Friday, February 9, 2018

How Did Fake "Alien" Artifacts End Up Covered in Newsweek Magazine?



Via jasoncolavito.com by Jason Colavito

Most days I work on my blog post in the evening to post in the morning. This gives me the chance to get writing done while my son is sleeping, but it also gives me a little cushion of time in the morning in case there is something of pressing importance that I need to add. But it also means that from time to time I simply run out of time to write, and yesterday was one of those days. My car refused to start, despite being practically new and impeccably maintained, and I spent most of the day at the dealership trying to get it fixed. The good news is that the car will be fine, but the bad news is that I lost too many hours to make up comfortably. So, I will deal with last night’s von Däniken-inspired Expedition Unknown tomorrow when I have had time to review it.

Today I have only a brief topic to offer: a video making the rounds of the internet and the tabloid media claiming to show ancient Mexican artwork depicting Grey space aliens. The UFO Mania YouTube channel uploaded a brief video depicting objects alleged to be 7,000 years old, and the British tabloid media immediately published a series of stories recapping the video and comparing the objects to those promoted by ancient astronaut theorist, and piss poor researcher, Klaus Dona.


Take a look at one of these objects:

At first glance, it is clear that the sculpture is more like 7 months or 7 years old rather than 7,000. From the level of preservation to the hard, modern lines and the general level of amateurishness that is uncharacteristic of Mesoamerican art, it immediately appears that the object, and the rest in the presentation, are modern fakes. Now, granted, some Olmec figurines are just as crude, but they generally lack the weird stiffness of these pieces. Art tends to reflect the cultural aesthetics of the artist, even when trying to imitate historical styles, and here a modern influence seems to dominate.

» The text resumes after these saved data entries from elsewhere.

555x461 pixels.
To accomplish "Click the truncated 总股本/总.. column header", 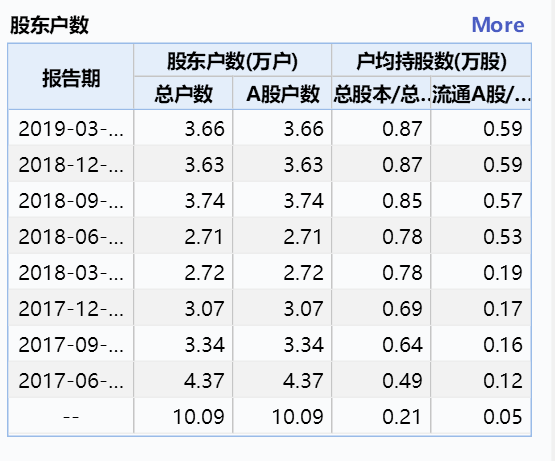I will pos(381,93).
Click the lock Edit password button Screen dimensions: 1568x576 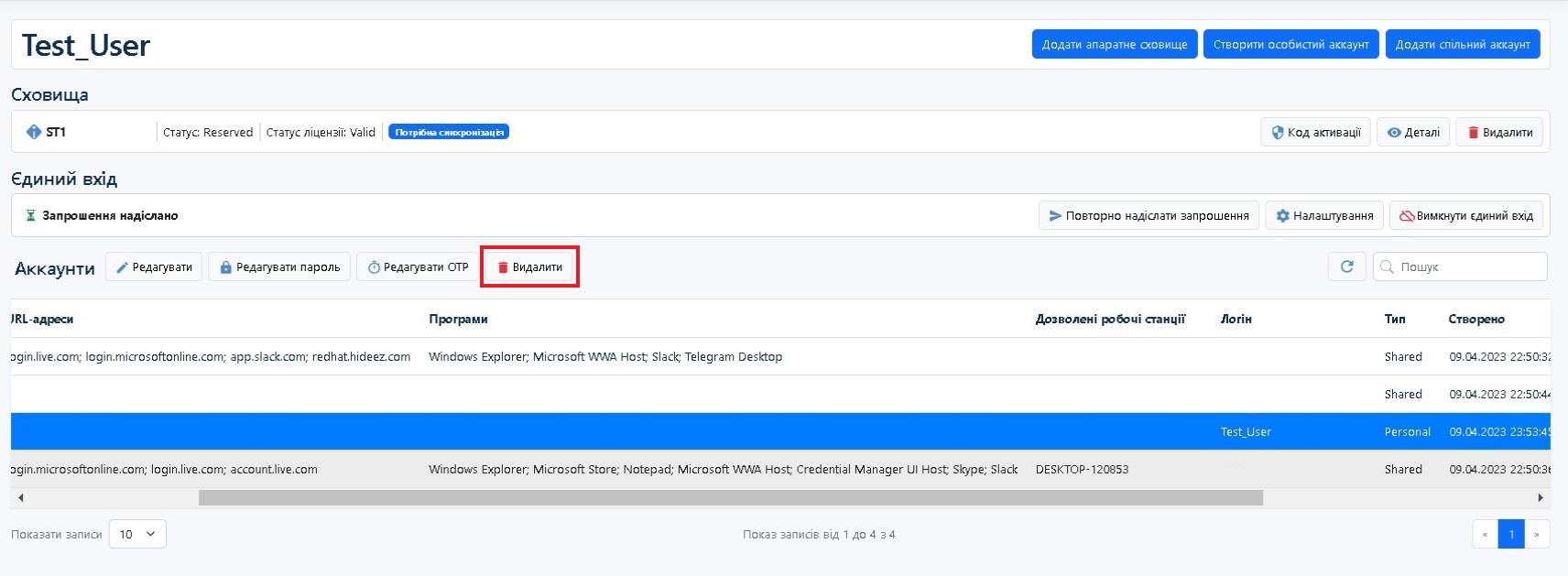coord(279,267)
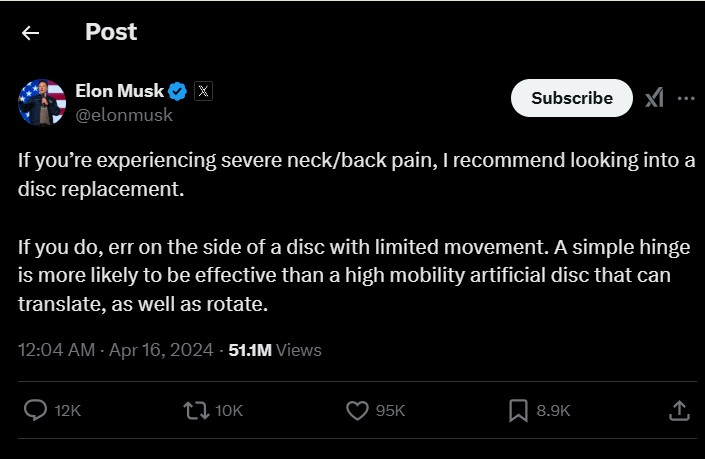The image size is (705, 459).
Task: Open the more options ellipsis menu
Action: 686,98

I showed you here the most impressive of the pieces; the others are worse, and more modern looking. Many are familiar from previous news stories and the online ancient alien circuit. Some have been around the internet for years. More than a few appeared last year on AHC’s UFOs: The Lost Evidence, taken in turn from questionable and outright fake materials promoted by Nassim Haramein in 2012.

I’m more interested in the amplification system that takes random crap from the internet and turns it into an international sensation. In this case, some locals in Mexico created fake alien art, and photos started circulating on UFO websites. The UFO Mania YouTube channel, which exists entirely to generate revenue through cheap recycling of online content into monetized YouTube videos, ties the pictures to some computer-generated narration. One British tabloid, desperate for clickbait content, writes up the video as an article, and other tabloids then rewrite the original story for their own publications. In turn, the fake legitimacy that “newspaper” coverage (even if only as online clickbait) gives the story spawns thousands of people to share the story across social media, resulting in greater message amplification than the original hoax would ever have otherwise received.

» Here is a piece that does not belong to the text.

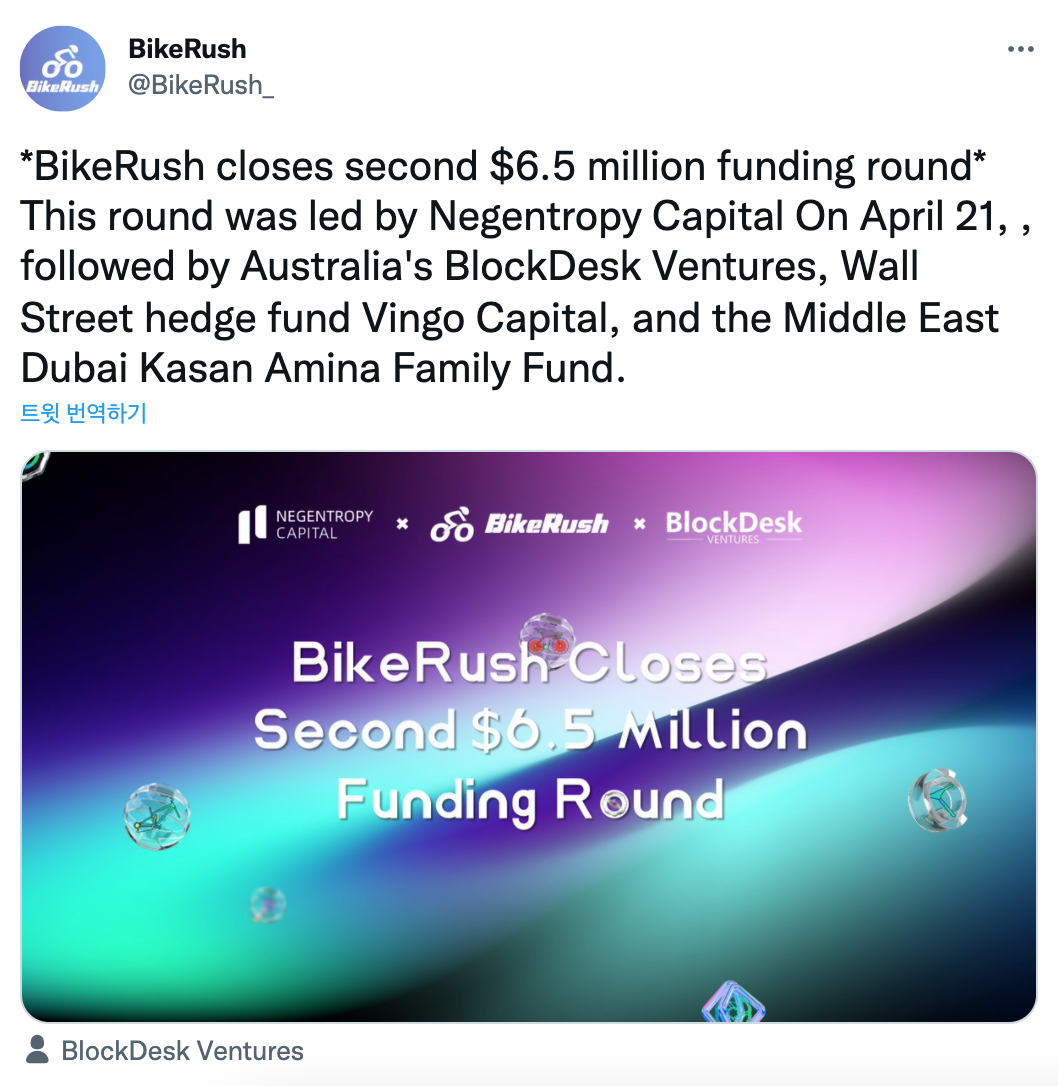This screenshot has height=1086, width=1058.
Task: Click the glass sphere right of "Million"
Action: [937, 799]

This is the new reality we live in, where every story, no matter how stupid, can receive amplification through spiraling upward from fringe media to ever more mainstream outlets until finally it escapes reality altogether into the viral world of social media, where the very fact of massive online sharing makes into a serious subject of interest.

Newsweek even felt compelled to write an article debunking a tabloid story that in previous years wouldn’t have raised an eyebrow among mainstream publications! Weirdly, few seemed to notice that they were attacking long-debunked recycling of years-old claims.